Middlethorpe Hall was built for the Barlow family between 1698 -1702. It was fashionable at this time for wealthy gentlemen to visit Europe on a Grand Tour, which could last several months. In 1712 Thomas Barlow and his son Francis set out on such a visit and while they were away the house was let to Lady Mary Wortley Montagu.
Mary was famous for her looks and her wit. She was a spirited young woman and being unwilling to marry her father’s choice of husband she eloped in 1712 to marry Edward Wortley Montagu. In 1713, and now with a baby son, she was looking for a house in Yorkshire as there was no suitable house on her father-in-law’s estate near Sheffield. In August 1713 she wrote to her husband “Tis a very pretty place … I think there is nothing to be done but to send an immediate note to Mr Harrison to let him know I will be at Middlethorpe with my family Tuesday next.”

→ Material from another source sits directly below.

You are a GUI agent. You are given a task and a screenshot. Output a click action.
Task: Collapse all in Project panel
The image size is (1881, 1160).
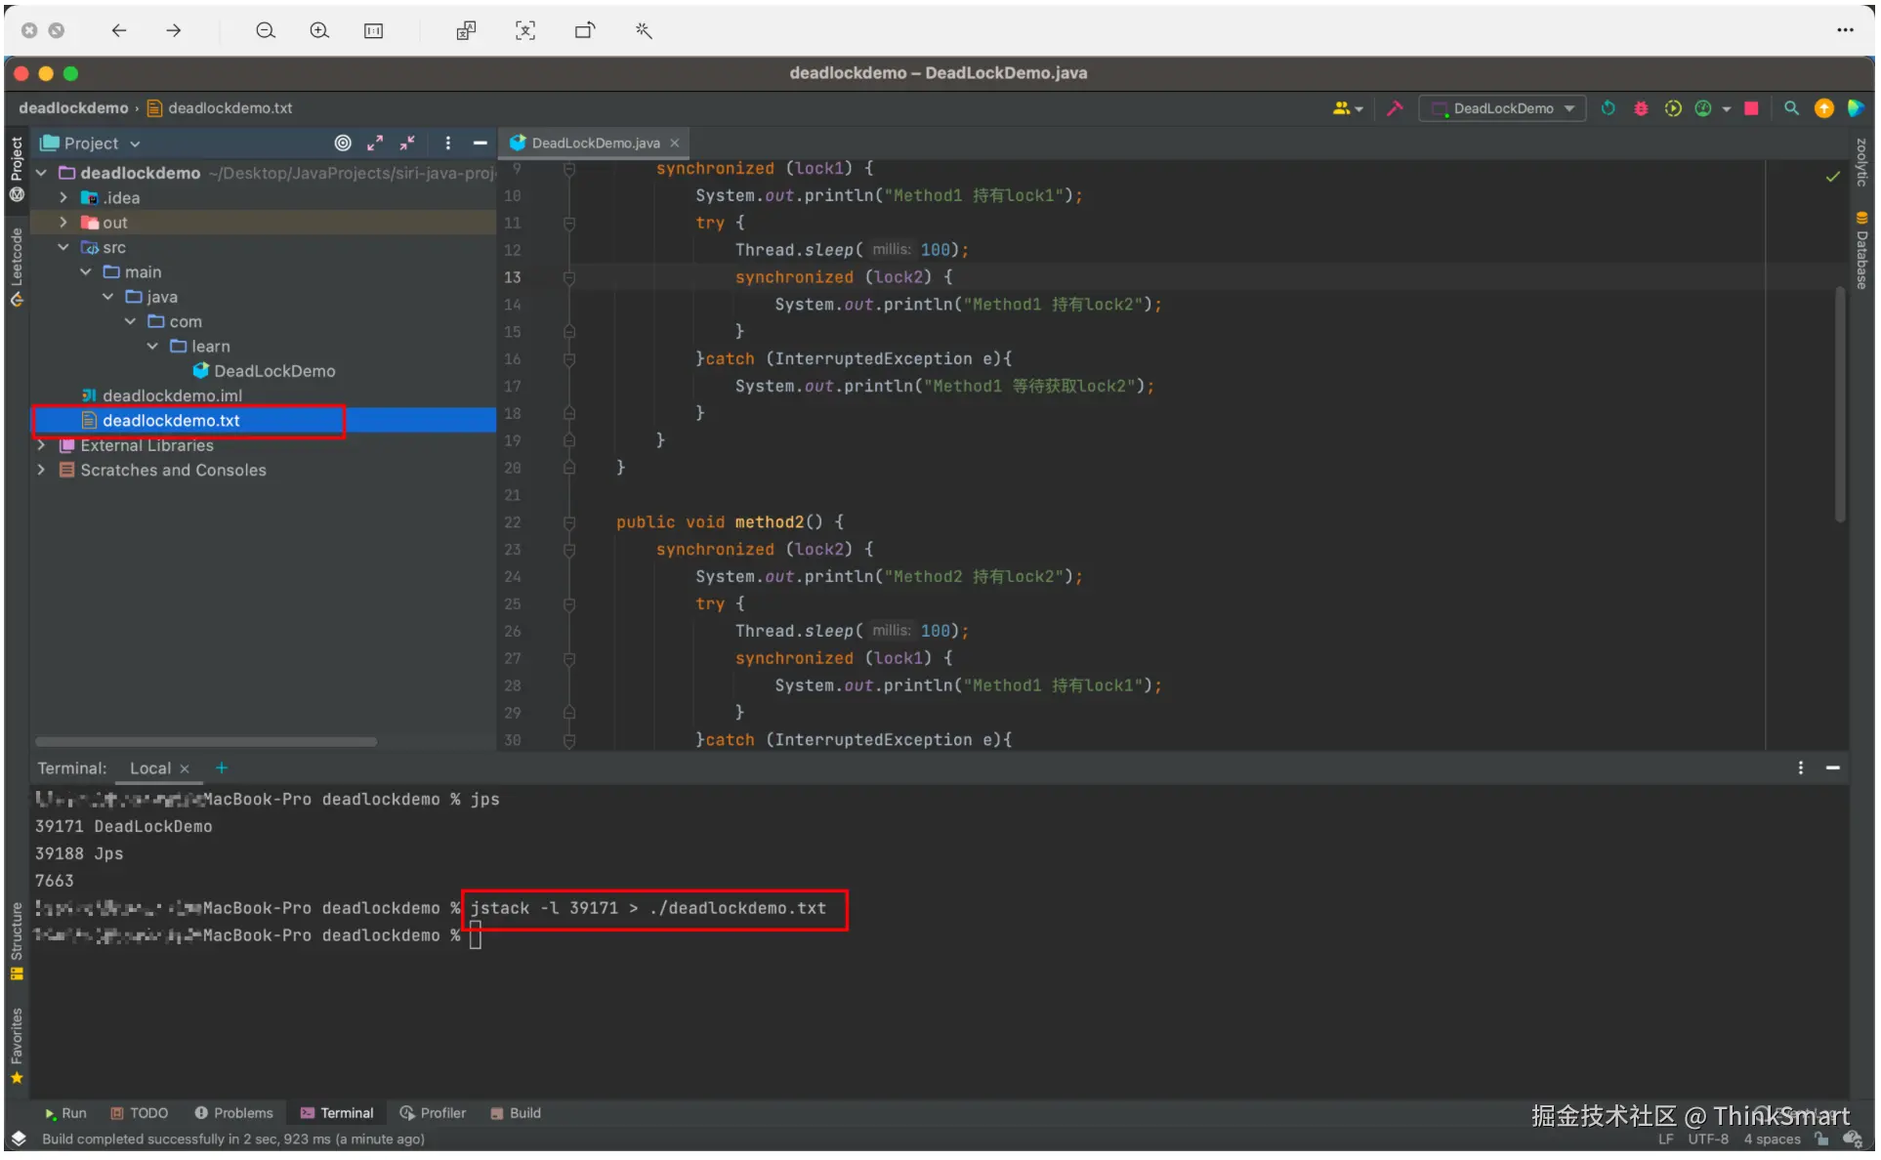[x=407, y=144]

Mary was worried about her son’s health and was advised that cold baths using the water from the Piking Well on the Fulford side of the River Ouse would strengthen him. She agreed to this, but was not wholly convinced of the benefits. Mary wrote many letters and those to her husband who was in London furthering his career, showed that she missed him a great deal and longed for him to join them at Middlethorpe, but he never did. Mary left Middlethorpe in August 1714, afraid that political changes when George 1 succeeded Queen Anne to the throne would expose Middlethorpe to Jacobite “plunderers”. For safety she went to stay with the Carlisles at Castle Howard.
Later in life, Mary became a well-known writer and wrote poems about the poor treatment of women. In 1715, she suffered from smallpox but survived. In 1716 she went with her husband to the Embassy in Constantinople and while there saw people being inoculated against smallpox. On returning to England she had her son and daughter inoculated and was ridiculed as an “unnatural mother” who had gambled with her children’s lives. Mary died in 1772.
Lady Wortley Place, a group of houses at Middlethorpe, commemorates her time at the Hall.